Atalanta, vol. 1, issue 8 (1888)

Pages 459-463

A sample page from The Gold Fish by Lady Lindsay
From “The Gold Fish.” Used by permission, L. Tom Perry Special Collections, Harold B. Lee Library, Brigham Young University.

NOTE: This entry is in draft form; it is currently undergoing the VSFP editorial process.

Introductory Note: “The Gold Fish” is a children’s story about a young boy whose gold fish pleads for a chance to return to its home country. Convinced into following the fish, the boy stumbles into a magical land full of talking fish, ruled over by the Queen of the Forget-me-nots. Written by the well-known Lady Lindsay in the girl’s journal Atalanta, this story has a confounding, yet strangely meaningful ending.

IT was the evening of an April day, a fresh, balmy, spring-like day—the child’s birthday.

He had been out gathering wild flowers during the whole afternoon, and had returned, his strong little hands laden with many-coloured anemones, cyclamen, and sweet lilies.1Cyclamen plants are characterized by their upturned flower petals and patterned leaves. His hair was s yellow as the iris, and lifted and waved in the light wind; his eyes were as blue as the gentian, but they were sleepy now, their lids heavy and half-closed, for it was getting late—fully time for bed.

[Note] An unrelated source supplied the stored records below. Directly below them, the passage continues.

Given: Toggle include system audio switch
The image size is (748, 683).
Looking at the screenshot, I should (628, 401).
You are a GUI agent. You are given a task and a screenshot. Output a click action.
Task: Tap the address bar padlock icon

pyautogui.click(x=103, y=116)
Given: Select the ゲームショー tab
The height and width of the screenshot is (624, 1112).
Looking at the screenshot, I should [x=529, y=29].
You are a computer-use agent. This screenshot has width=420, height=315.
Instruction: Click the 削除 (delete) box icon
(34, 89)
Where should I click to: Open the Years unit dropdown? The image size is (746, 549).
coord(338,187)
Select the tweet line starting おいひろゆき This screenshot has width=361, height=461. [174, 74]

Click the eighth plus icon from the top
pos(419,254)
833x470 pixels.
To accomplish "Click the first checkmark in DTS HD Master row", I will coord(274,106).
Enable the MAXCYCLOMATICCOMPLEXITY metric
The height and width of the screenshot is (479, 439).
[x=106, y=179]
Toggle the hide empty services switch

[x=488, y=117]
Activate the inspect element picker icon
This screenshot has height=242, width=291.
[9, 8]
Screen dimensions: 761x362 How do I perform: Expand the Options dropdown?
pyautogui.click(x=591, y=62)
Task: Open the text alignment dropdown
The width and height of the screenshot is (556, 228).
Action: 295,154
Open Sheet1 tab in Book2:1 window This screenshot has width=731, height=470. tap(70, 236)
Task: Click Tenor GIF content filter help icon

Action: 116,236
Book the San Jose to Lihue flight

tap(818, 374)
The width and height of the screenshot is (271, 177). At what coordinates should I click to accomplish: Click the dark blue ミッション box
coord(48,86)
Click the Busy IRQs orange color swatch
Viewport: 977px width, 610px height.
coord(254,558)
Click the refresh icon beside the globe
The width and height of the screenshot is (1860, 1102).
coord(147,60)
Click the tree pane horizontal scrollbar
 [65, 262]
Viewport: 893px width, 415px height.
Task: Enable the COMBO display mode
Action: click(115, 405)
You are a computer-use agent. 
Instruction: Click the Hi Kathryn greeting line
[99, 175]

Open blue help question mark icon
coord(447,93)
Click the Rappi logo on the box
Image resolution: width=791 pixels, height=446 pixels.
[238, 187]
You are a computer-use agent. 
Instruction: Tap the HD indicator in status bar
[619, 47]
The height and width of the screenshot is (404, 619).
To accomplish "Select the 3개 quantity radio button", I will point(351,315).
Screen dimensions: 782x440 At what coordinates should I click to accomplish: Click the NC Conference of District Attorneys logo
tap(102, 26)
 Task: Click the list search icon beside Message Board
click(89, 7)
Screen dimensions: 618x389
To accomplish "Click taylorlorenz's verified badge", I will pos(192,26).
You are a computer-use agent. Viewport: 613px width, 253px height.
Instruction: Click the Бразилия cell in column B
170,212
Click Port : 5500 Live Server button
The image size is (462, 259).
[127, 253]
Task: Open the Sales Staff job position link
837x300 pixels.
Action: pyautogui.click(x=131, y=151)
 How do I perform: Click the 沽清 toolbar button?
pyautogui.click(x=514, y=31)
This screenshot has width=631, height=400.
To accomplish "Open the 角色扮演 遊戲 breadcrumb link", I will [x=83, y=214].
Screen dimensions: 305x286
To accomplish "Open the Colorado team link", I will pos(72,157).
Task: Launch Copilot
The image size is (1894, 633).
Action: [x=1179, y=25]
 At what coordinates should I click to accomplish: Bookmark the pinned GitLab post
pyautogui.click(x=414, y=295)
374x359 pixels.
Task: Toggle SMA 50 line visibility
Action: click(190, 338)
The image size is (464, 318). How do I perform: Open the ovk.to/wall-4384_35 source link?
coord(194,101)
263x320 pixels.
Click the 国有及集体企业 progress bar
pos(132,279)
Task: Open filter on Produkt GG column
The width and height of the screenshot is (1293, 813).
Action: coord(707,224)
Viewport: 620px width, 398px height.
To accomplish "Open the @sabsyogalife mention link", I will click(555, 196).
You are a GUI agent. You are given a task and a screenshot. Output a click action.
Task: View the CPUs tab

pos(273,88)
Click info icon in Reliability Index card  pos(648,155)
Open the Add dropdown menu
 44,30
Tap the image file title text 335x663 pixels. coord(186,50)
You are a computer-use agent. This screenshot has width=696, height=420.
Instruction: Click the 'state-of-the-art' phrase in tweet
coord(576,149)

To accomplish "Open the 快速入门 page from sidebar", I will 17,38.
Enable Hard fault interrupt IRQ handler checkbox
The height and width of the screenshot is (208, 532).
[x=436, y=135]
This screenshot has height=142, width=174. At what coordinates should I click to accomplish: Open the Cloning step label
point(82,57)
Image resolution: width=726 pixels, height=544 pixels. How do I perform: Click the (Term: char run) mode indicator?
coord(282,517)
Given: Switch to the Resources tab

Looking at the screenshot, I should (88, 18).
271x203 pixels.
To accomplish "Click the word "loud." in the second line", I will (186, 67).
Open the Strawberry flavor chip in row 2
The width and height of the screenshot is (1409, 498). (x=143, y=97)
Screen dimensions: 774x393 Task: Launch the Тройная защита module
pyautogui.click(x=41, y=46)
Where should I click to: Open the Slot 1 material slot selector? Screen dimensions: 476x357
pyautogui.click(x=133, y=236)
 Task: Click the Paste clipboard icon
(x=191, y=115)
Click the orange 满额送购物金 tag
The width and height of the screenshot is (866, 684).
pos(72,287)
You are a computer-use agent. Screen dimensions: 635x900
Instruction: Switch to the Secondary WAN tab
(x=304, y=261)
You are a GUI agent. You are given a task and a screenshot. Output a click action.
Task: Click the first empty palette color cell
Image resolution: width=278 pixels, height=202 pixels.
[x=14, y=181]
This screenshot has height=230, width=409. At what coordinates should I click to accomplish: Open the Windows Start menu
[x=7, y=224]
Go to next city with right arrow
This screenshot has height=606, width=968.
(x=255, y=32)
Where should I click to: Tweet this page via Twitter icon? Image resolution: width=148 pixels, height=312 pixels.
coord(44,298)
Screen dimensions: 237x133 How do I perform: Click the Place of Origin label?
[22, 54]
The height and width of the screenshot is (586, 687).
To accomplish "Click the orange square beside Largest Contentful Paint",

Quickly he pattered up stairs to the small bare room with the white bed in the corner, and quickly also the deft hands of his nurse slipped off his clothing and arrayed him in a long white gown, lifting him up—his fat arms pressed round her neck—and laying him down on the cool sheets and soft downy pillow.

It was a hasty prayer that had been said, I fear me; uttered with good intentions, surely, but with a sleepy mind. An inattentive mind also, perhaps, for on the table close by lay some pretty birthday gifts: a large red and green top, a box of marbles, and a little fish made of gilt cardboard, very bright and shining, very golden and pretty. The fish, as it glittered, seemed almost to leap and quiver in the flickering rays of the candle which the nurse was about to remove from the table.

“Good night,” she said softly.

“My fish!” murmured the child, lazily stretching out towards the toy, and the nurse, with a smile, took it up and placed it within his fingers, which closed tightly over it. Then she carried the light out of the room, which now was quite dark except for the lingering twilight that made the trees outside the window seem colourless and mysterious.

The child had been watching the trees for some time; the leaves and delicate branches bent and swayed in shadowy movements across the window panes. Gradually, all sense of heaviness left him; he felt as rested and wide-awake as in the morning.

Then suddenly the fish spoke:

“Do not hold me so tight,” it said; “I pray you do not press me so cruelly—you hurt me; let me go!”

“Oh, no, no!” answered the boy.

“I beseech you to let me go!” implored the fish.

It gave a little jump, as though it would gladly bound out of the child’s hand.

“Why do you want to go?” asked the boy, without relaxing his hold.

“Because,” answered the fish, “because I long to return to the wonderful country from whence I came—a country more wide, more beautiful than anything you can dream of; a country beneath the crystal water, where are the shining palaces and cities and all the marvels of the deep. Compared to those blissful regions, the earth on which you dwell is but a poor place indeed.”

“No, no, I cannot let you go,” said the child; “tell me something more about that wonderful country!”

“I am sad because I am not there,” said the fish. “I am weary and thirsty. I crave to be in the cool blue waters again. More than all, I pine to see my lady-love, the sweet and beautiful Queen of the Forget-me-nots. I pray you have pity on me! Nay, if you will but let me go, I will take you with me and show you the shining depths of the river. Only, you cannot stay there long; you must be here again in your own bed by tomorrow morning, and no one must ever know whither you have journeyed. Say, will you come?”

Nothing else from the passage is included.